The Else Basse was derelict and bringing her into port constituted a salvage operation.

The first question is whether the claimants, being officers and crews of public vessels, are barred by what has been referred to as “public duty disqualification”.1 The respondent contends that they are, citing and relying upon Thornton v. The Livingston Roe, D.C., 90 F. Supp. 342, 345, and Spivak v. United States, 3 Cir., 203 F.2d 881. In the former case, the Court stated the rule as follows: “Courts have long held that public officers who render salvage services to individuals in the course of performing their public duties may not be awarded salvage. * * * This disqualification does not encompass all salvage services rendered by public officers. Analysis of the cases indicates that it is applicable when the salvage services are in the circumstances within the scope of the duties enjoined by laws, regulations and directives, or within the scope of those duties implied from the nature of the particular public service involved.”

So far as the LST is concerned, there is no serious question but that her services, and consequently those of her personnel, were above and beyond those which they were expected to perform as a result of her and their public employment. There was no legal obligation, and little if any moral obligation, upon her as a naval vessel to go out of her course or to incur any risk in bringing an abandoned and burning derelict into port.

The Army tug stands in a slightly different situation. She was equipped with special fire-fighting facilities and putting [777]*777out fires on other vessels was part of her harbor duties. If the Else Basse had caught fire while in the harbor or while berthed where the Army installations might have been in danger, the tug claimants might well be disqualified, but I do not think that the tug’s duties extended to a foreign ship 50 miles at sea, and I think that her crew is entitled to share in the salvage award.

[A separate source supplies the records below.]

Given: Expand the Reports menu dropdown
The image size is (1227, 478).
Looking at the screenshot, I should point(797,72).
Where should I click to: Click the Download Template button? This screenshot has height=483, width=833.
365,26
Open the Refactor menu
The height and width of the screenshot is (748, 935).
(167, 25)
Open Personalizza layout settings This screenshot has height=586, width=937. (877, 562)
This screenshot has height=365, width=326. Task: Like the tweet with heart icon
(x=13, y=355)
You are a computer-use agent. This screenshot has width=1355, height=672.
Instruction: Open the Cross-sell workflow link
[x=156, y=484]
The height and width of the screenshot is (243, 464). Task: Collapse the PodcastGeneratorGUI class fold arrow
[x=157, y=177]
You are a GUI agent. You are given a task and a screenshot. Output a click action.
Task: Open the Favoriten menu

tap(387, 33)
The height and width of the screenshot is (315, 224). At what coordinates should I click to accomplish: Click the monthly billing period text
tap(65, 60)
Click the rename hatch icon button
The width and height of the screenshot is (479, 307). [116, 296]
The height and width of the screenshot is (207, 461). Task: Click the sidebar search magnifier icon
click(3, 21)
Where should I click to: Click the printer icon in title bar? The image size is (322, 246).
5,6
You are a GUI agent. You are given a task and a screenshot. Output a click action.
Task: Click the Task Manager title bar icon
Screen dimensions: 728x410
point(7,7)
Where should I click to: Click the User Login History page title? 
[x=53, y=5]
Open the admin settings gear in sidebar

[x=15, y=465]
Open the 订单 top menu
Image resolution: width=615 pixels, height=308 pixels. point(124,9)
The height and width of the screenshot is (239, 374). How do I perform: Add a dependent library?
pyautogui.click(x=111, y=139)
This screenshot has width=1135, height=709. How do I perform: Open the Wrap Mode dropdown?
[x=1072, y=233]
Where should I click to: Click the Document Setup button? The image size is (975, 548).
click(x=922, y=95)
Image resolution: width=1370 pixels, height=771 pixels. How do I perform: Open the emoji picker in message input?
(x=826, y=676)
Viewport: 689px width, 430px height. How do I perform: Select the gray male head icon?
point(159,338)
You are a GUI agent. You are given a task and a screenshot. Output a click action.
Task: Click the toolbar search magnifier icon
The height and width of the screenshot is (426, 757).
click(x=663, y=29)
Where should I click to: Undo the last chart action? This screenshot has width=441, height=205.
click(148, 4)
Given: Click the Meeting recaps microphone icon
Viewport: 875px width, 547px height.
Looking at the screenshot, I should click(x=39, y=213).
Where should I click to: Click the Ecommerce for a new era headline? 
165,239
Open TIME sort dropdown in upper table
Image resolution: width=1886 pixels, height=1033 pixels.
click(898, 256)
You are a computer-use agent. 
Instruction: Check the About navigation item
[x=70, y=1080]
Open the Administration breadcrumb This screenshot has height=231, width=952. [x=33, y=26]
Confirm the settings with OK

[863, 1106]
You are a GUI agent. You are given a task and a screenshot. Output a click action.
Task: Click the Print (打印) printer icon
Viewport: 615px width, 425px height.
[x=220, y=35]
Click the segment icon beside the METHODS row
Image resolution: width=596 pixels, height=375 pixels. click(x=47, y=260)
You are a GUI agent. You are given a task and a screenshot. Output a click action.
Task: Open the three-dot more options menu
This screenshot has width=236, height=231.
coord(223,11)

The respondent stresses the “volunteer” character of salvage services rendered as the criterion to determine whether a claimant is entitled to an award and urges that a crew acting under orders may not claim. It is very doubtful whether the Army tug was “ordered” out of the harbor to the Else Basse. However, assuming that she was, I think that that fact is only important as bearing upon the prime consideration —whether the operation was within the scope of her public duty. In Spivak v. United States, supra [203 F.2d 883], the Court said “What does effectually prevent such recovery is that Spivak in proceeding to the relief of the stranded ‘Boutwell’ was acting under proper orders of his superiors within the scope of his employment”, but the Court had first pointed out that the salvage assignment involved was “within the reasonable range of (the claimant’s) position with the War Department”, and it seems to me that if this is so it would make little difference whether a claimant does his duty after receiving an express order to do it or because it is his duty. In both cases the policy behind the rule is the same. A ease very similar to the present one is The Omaha, D.C., 71 F.Supp. 314, in which the crew of an American naval vessel was awarded salvage in saving a ship of a foreign power not at war with the United States which had been scuttled by its crew.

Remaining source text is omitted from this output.